**課題一覧**
[A] 下のむくみの解説文によると、余分な水がどの程度たまると浮腫の症状が出現するとされていますか。
[B] 下のむくみの解説文で「とは言うものの、足がむくんでいると」で始まる段落を、主な事実を残して短く書き直してください。
[C] 下のむくみの解説文を、最後の文の後から書き継いでください。

**引用文**
+++

足がむくむんですけど・・・~ネフローゼ症候群~
- 2021年8月12日
- 腎臓内科
こんにちは、このブログをご覧いただきありがとうございます。
はたなかクリニック院長の畑中雅喜です。
今回は浮腫(むくみ)を引き起こす原因としてのネフローゼ症候群を取り上げます。
浮腫(むくみ)とは
浮腫(”ふしゅ”と読みます)は一般的にはむくみと言われます。
皮膚の下の皮下組織に余分な水分がたまっている状態のことを言います。
「うるおっている」レベルをこえて「余分な」水分がたまっている状態であり、3kg程度の余分な水がたまってはじめて浮腫としての症状が出現するとされています。
余分な「水分」ですので、重力にしたがって分布します。
具体的には、立ったり座ったりしていると足の甲やすねに、横になっていると顔や手に、寝たきりの人だと腰や背中にむくみが生じます。
夕方に足がむくんでいても、朝起きると足のむくみはとれてすっきりしていて、そのかわりに顔や目がはれぼったくなっているのは、そういう理由なんですね。
ですので、足がむくんでいる時には、足をあげて寝ていれば確かに足のむくみはひきますが、その分顔や手がむくむだけであり、「余分な水分を別の場所に移動させている」だけなんです。
とは言うものの、足がむくんでいると足が重くなるし、見た目にもあまりうれしいものではないですよね。わかります。さらにひどくなると(すなわち、余計な水分がさらに体にたまると)、皮下組織に水分がたまるだけでなく、胸の中(胸の壁と肺の間)にも余計な水分がたまり、肺がおぼれてしまい呼吸困難が生じることもあり、こうなれば最悪命にかかわることもあります。
ですので、たかがむくみと軽く見ないで、しっかりと原因を調べることが重要です。
浮腫(むくみ)の原因
浮腫の原因としては、
・心臓(心不全など)
・腎臓(ネフローゼ症候群など)
・肝臓(肝硬変など)
・甲状腺(甲状腺機能低下症など)
などに異常がある場合や、
・アレルギー
・炎症
・リンパ管閉塞
などや
・姿勢(ずっと同じ姿勢など)
・塩分のとりすぎ
・お酒の飲み過ぎ
などがあります。
今回はこの中でも腎臓に異常がある場合の1つとして、ネフローゼ症候群をとりあげます。

+++

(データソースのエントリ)
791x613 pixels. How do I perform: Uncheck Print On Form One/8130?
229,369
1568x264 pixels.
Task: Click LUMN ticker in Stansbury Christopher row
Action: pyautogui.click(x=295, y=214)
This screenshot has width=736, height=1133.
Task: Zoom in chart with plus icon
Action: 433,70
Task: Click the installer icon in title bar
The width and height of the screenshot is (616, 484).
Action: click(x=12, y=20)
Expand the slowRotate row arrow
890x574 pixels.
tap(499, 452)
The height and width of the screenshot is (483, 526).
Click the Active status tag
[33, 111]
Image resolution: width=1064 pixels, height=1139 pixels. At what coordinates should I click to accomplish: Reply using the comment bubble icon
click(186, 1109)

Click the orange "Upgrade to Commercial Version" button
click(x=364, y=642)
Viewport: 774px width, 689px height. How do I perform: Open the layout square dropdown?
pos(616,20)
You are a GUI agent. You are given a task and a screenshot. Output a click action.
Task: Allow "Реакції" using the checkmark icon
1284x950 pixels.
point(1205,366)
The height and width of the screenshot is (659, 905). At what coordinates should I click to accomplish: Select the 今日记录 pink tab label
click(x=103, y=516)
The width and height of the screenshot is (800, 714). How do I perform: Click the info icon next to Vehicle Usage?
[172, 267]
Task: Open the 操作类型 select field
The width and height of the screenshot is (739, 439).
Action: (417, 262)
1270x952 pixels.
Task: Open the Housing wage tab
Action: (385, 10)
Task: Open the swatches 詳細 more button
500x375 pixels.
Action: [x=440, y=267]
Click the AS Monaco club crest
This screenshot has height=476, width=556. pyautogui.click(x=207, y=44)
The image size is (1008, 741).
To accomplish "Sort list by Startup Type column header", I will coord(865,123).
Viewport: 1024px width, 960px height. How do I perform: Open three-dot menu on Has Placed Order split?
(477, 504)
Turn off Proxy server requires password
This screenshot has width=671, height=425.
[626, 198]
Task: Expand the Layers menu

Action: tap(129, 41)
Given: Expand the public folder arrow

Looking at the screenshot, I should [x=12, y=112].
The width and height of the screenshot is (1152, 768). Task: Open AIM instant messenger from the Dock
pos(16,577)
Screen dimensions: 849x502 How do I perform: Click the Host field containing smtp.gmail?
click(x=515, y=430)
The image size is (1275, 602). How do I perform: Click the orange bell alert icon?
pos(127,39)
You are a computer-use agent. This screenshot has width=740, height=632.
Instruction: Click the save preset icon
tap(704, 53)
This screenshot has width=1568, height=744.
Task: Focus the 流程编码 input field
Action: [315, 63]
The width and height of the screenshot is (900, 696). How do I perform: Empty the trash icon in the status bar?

+++

**課題ごとの結果**
[A] 3kg程度の余分な水がたまってはじめて症状が出現するとされています。

[B] 足のむくみは、足が重くなるうえに見た目もよくない。さらに余分な水分がたまると、皮下組織だけでなく胸の壁と肺の間にも水分がたまる。その結果、肺がおぼれて呼吸困難が生じ、最悪の場合は命にかかわることもある。

[C]
ネフローゼ症候群とは
ネフローゼ症候群とは、浮腫を生じる疾患の1つで、腎臓の病気です。
尿に多量の蛋白が漏れることで血液中の蛋白が減少し、結果としてむくみが生じたり腎機能が悪化したりします。
具体的な診断基準を示します。
尿蛋白は正常では0.15g/日以下ですが、それが3.5g/日を超え、そのために正常では4.0~5.0g/dlである血液中のアルブミン(タンパク質の一種)が3.0g/dl以下となってしまった状態をネフローゼ症候群といいます。
尿蛋白は1日蓄尿して測定することが理想ですが、蓄尿することが困難な場合は1回の尿検査で代用できます。尿中の蛋白濃度を尿中のクレアチニン濃度で割れば、ほぼ1日の尿蛋白に近似することがわかっているのです。
血液中のアルブミンが低下することにより浮腫が生じやすくなりますが、全員がむくむというわけではありませんので、浮腫はネフローゼ症候群と診断するために必須ではありません。
ネフローゼ症候群と気づくきっかけとしては足や全身のむくみ、体重増加が多く、それ以外では尿の泡立ちや検診でたまたま、ということもあります。
ネフローゼ症候群の原因
ネフローゼ症候群の原因は大きく2つに分けることが出来ます。
①腎臓そのものの異常
②腎臓以外の病気の影響
代表的な疾患を以下に示します。
①腎臓そのものの異常は一次性ネフローゼ症候群と呼ばれ、年齢によって生じやすい病気がある程度決まっています。例えば、小児では微小変化型ネフローゼ症候群が多い、高齢になると膜性腎症が多い、などです。発症のスピードや血液・尿検査などもふまえて推測しますが、診断を確定するためには腎生検が必要となります。腎生検とは、背中から細い針を刺して腎臓の一部を採取し、顕微鏡で調べるという検査で、入院が必要となります。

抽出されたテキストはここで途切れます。